Re: [css3-values] unresolvable URIs

(Cc -all +www-archive)

(12/07/17 3:18), fantasai wrote:
> (12/04/08 18:19), Kang-Hao (Kenny) Lu wrote:
>> (edge cases)
>>
>> CSS 2.1 has this sentence
>>
>>   # User agents may vary in how they handle invalid URIs or URIs that
>>   # designate unavailable or inapplicable resources.
>>
>> which was removed in CSS3 V&U last August[1]. I can't find discussions
>> about this, in particular anything about invalid URIs, in the archive,
>> but I'll provide some data out of testing at the end of this mail, which
>> may or may not support this removal. Note that, the spec now says
>>
>>   # When a <url> appears in the computed value of a property, it is
>>   # resolved to an absolute URL, as described in the preceding
>>   # paragraph.
>>
>> and it doesn't say what to do when this is not doable, and RFC 3986,
>> which is referenced, has plenty of these.
> 
> This was defined in some other random section of CSS2.1:
>   http://www.w3.org/TR/CSS21/cascade.html#computed-value
>   # The computed value of URIs that the UA cannot resolve to absolute
>   # URIs is the specified value.
> 
> I've now copied this over into css3-values. Let me know if this
> addresses your comment.

Yes.

> IIRC, the advice we received was to continue referencing RFC3986 for now.
> So that's what we're doing.

That's fine by me given that the above sentence is in css3-values now.
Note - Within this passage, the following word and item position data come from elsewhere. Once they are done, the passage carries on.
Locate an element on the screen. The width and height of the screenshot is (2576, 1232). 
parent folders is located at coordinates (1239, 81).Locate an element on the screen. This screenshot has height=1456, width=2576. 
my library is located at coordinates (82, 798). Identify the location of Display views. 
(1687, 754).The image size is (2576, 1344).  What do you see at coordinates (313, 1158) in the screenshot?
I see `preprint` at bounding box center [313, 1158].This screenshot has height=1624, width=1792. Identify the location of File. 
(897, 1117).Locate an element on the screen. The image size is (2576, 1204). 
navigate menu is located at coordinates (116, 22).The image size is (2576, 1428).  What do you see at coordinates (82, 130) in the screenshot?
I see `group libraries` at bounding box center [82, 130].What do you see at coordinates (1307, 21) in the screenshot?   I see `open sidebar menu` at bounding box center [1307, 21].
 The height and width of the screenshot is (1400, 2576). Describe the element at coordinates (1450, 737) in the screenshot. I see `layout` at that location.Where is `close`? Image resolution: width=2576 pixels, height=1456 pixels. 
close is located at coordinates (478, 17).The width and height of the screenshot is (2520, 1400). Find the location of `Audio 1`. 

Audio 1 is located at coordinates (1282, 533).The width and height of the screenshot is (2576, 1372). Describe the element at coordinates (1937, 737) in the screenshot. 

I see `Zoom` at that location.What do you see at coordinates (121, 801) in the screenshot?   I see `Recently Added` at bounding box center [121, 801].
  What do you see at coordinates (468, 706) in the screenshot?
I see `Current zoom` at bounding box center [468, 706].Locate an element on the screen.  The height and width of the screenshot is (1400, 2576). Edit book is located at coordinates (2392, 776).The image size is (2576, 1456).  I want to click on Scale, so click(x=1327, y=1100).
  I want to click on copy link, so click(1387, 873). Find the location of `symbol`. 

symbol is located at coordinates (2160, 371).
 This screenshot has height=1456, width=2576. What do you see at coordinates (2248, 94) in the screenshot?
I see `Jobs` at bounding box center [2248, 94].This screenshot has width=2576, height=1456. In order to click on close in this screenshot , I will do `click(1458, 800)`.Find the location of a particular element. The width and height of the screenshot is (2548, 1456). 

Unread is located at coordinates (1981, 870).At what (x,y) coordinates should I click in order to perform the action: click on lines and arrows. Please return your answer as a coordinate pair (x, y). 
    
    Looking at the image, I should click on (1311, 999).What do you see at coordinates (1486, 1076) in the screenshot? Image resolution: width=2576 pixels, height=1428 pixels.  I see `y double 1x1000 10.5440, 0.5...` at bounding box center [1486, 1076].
>> Another URI-related question is the 'url' type parameter in attr(). The
>> spec says
>>
>>   # The default is a UA-dependent URI defined to point to a
>>   # non-existent document with a generic error condition. (i.e. it
>>   # shouldn't be an FTP URI that causes a DNS error, or an HTTP URI
>>   # that results in a 404, it should be a nondescript error condition.)
>>
>> Can we use something UA-independent, say, "about:blank" or something
>> else in the 'about' scheme? (Cced public-irc for this purpose)
> 
> We've registered 'about:invalid' for this purpose and included it in
> the spec.
> 
> Let me know if these responses are satisfactory.

Yes. (I'd hope I don't need to answer Accept-ish response though.)